Shilling Recommender Systems by Generating Side-feature-aware Fake User Profiles
Yuanrong Wang, Yingpeng Du
TL;DR
This paper tackles shilling attacks on recommender systems that leverage side information by introducing a side-feature–aware fake profile generator. It extends the Leg-UP framework with FiLM-conditioned generation inside a VAE–GAN pipeline and employs a projection discriminator (or spectral normalization) to ensure realism and stealth when injecting fake users with both ratings and side features. A differentiable surrogate model guides attack training, enabling gradient-based optimization despite non-differentiable baselines. Experiments on benchmark data show the proposed method achieves strong attack performance and stealth, outperforming purely rating-based baselines and maintaining effectiveness across multiple target items and datasets. The work highlights the importance of modeling side features in attacks and suggests pathways for future defense research against side-feature–aware poisoning in recommender systems.
Abstract
Recommender systems (RS) greatly influence users' consumption decisions, making them attractive targets for malicious shilling attacks that inject fake user profiles to manipulate recommendations.
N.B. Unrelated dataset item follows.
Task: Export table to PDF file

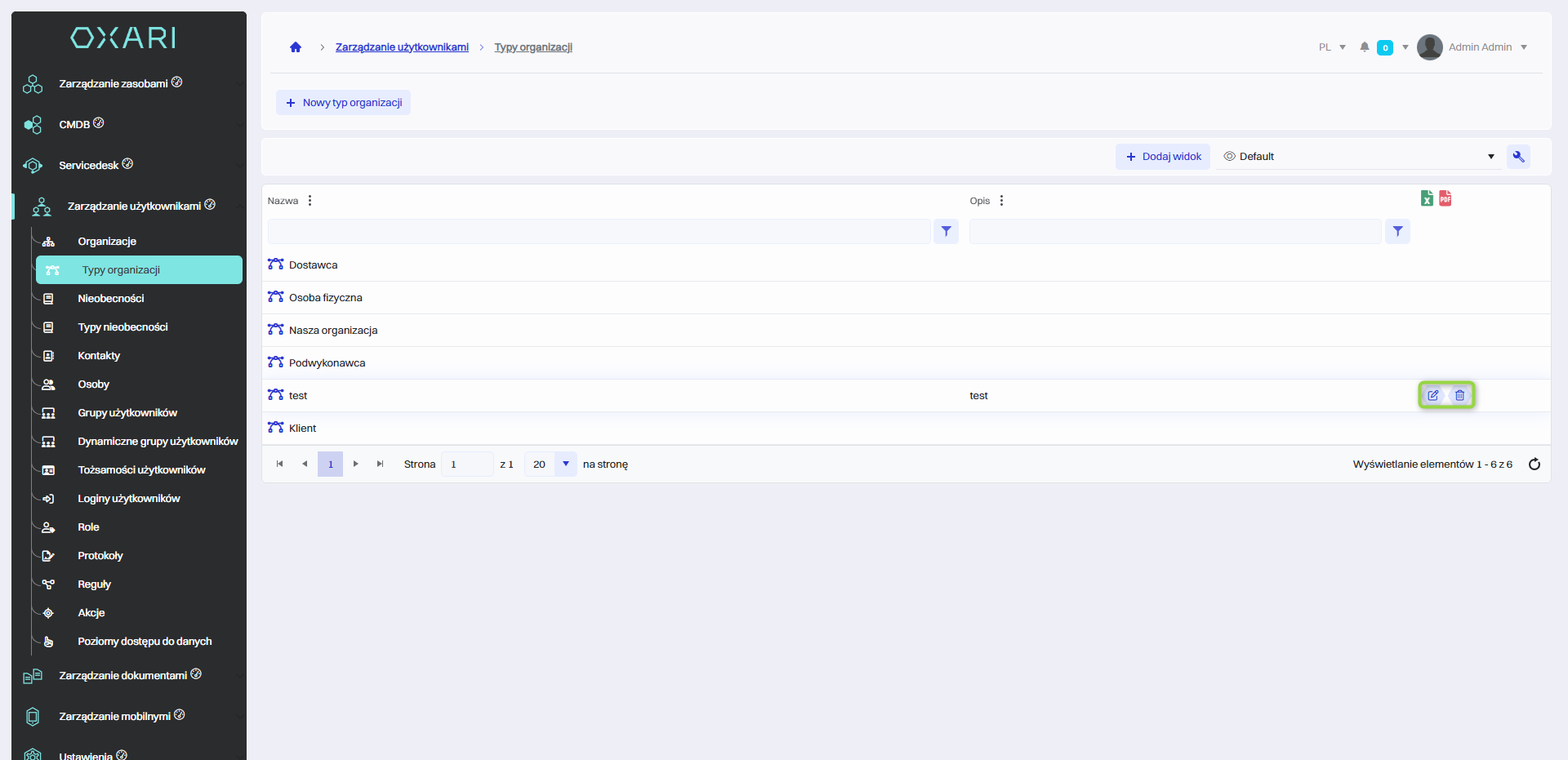Action: [1446, 198]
Existing shilling methods can generate effective and stealthy fake profiles when training data only contain rating matrix, but they lack comprehensive solutions for scenarios where side features are present and utilized by the recommender. To address this gap, we extend the Leg-UP framework by enhancing the generator architecture to incorporate side features, enabling the generation of side-feature-aware fake user profiles. Experiments on benchmarks show that our method achieves strong attack performance while maintaining stealthiness.